Watch companies across the spectrum of styles and price points have stepped up their use of “upcycled” materials, particularly repurposed polyethylene terepthalate (PET) from the seas and oceans, in their production process. The results have ranged from subtle (the PET textile inlays on Carl F. Bucherer’s ScubaTec straps) to aesthetically bold (the unique recycled plastic dials on Oris’s aptly named Aquis Upcycle) to technically groundbreaking (Ulysse Nardin’s Diver Net concept watch, whose entire case is made from recycled fishing nets). Maurice Lacroix, with its new Aquis #tide brings the concept of the upcycled watch to a more mainstream audience, at a price point that is nearly as eye-opening as the variety of bright, beach-ready colorways.
The 40mm case of the Aikon #tide (yes, it appears the hashtag is part of the model name) is constructed from a revolutionary composite material that combines ocean-recovered plastic with glass fiber. The resulting substance is twice as hard as standard plastic and five times more resistant, with the added bonus, Maurice Lacroix claims, of also having a smaller carbon footprint than regular PET. The process involves the collection and sorting of plastic bottles, which are then shredded into flakes and compressed into even smaller granules that are used in the tooling of the Aikon case.
Maurice Lacroix makes pretty much every part of the watch’s exterior from the composite material except for the strap: bezel, case middle, caseback, crown, end-piece, and buckle. The packaging for the Aikon #tide, which resembles a high-end reusable sipping cup, is also cast entirely in the material. All told, it takes 17 upcycled PET bottles to produce one complete Aikon #tide watch plus its carrying case. And Maurice Lacroix has already stated that it is working on a next-generation version of the Aikon #tide that will be on a bracelet made of the upcycled material.

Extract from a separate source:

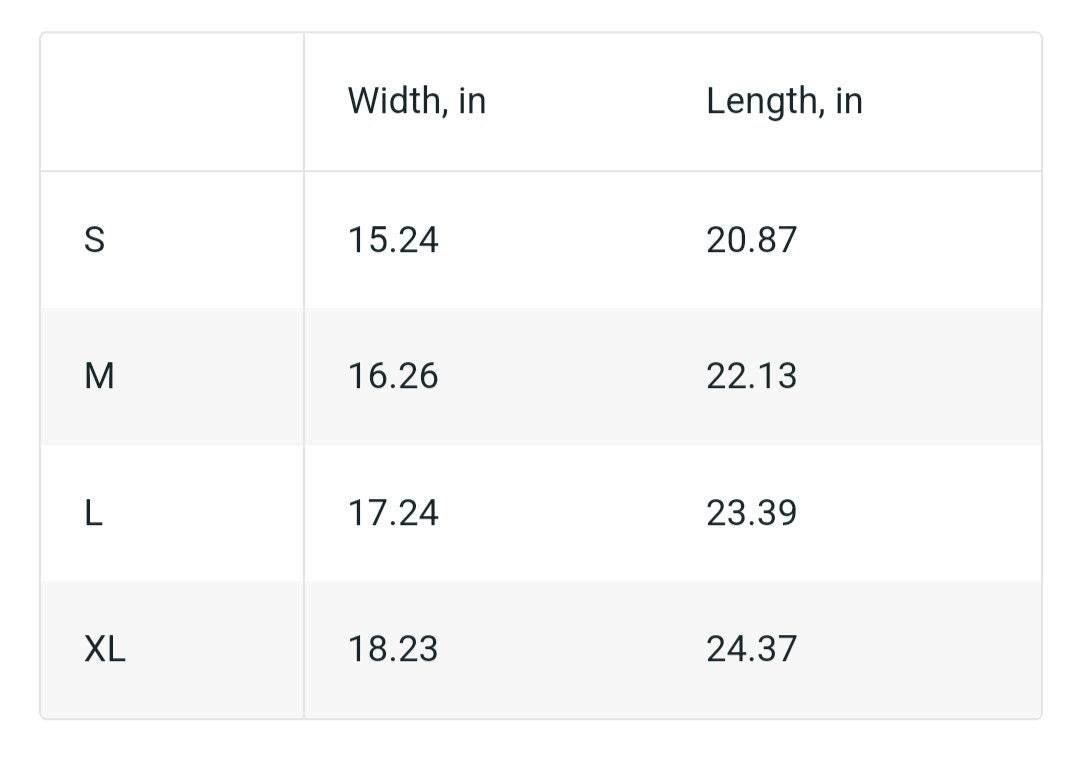The height and width of the screenshot is (759, 1080).
Task: Click the table's rounded bottom-right corner border
Action: click(1037, 715)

The new watches all bear the familiar aesthetic hallmarks of the Aikon collection, which debuted in 2016 as an evolution of the brand’s Calypso model from the 1990s, including the distinctive “clawed” case, somewhat Royal-Oak-evocative dial (and if you don't know what I'm referring to, click here), and a smooth integration between the case and bracelet (or in the case of the #tide models, straps). Replacing the Clous de Paris pattern on the dials of the Aikon Automatic and other predecessors in the collection, a new ocean-inspired motif called “Vague du Jura” decorates the dials of the #tide versions. Also retained from previous iterations of the Maurice Lacroix Aikon is the Easy Change system for the rubber straps that allows for quick swapping between straps and bracelets without the need for tools.

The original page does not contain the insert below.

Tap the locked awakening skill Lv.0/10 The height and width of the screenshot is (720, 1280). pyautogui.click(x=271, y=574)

The presence of the dial’s decorative flourish, along with technical refinements like a flat sapphire crystal and a screw-down crown and caseback to secure a water resistance of 100 meters, are signs that Maurice Lacroix is still hoping to position the Aikon #tide within the luxury watch sphere, albeit just within the periphery. The movement inside is quartz, and the vibrant array of colors used for the cases speak to a much younger consumer than do other Aikon models from Maurice Lacroix, and certainly than other collections such as the elegant Master. (My personal favorite of the set was the all-black watch, which looks more like a serious timepiece but admittedly not as fun and “beachwear”-appropriate as other models like orange case and dial/black strap or mint green case and dial/white strap.) The prices are also clearly aimed at a more entry-level demographic: $750 for most models, $925 for the few that are set with diamonds.

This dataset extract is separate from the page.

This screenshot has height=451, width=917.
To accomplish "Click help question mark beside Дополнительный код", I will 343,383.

The watch shares its Instagram-ready name with the Basel, Switzerland-based organization that collects the ocean-bound plastic waste from islands of Thailand, Indonesia and the Philippines and upcycles it into the material used for its case. Maurice Lacroix has entered into a long-term partnership with Tide Ocean SA that provides financial support to its mission to combat ocean pollution. A portion of the proceeds from each Aikon #tide watch sold goes to help pay for the longtail boats that are used to collect the plastic waste and the warehouses used to sort and clean it, and also helps fund educational initiatives. Maurice Lacroix has committed to saving 10 million bottles from polluting the oceans. That equates to a lot of Aikon #tide watches, which would indicate that Maurice Lacroix is also committed to its recent mission of targeting younger consumers, keeping prices accessible for those consumers, and giving that market what it increasingly seems to want: colors, customization options, and sustainable materials.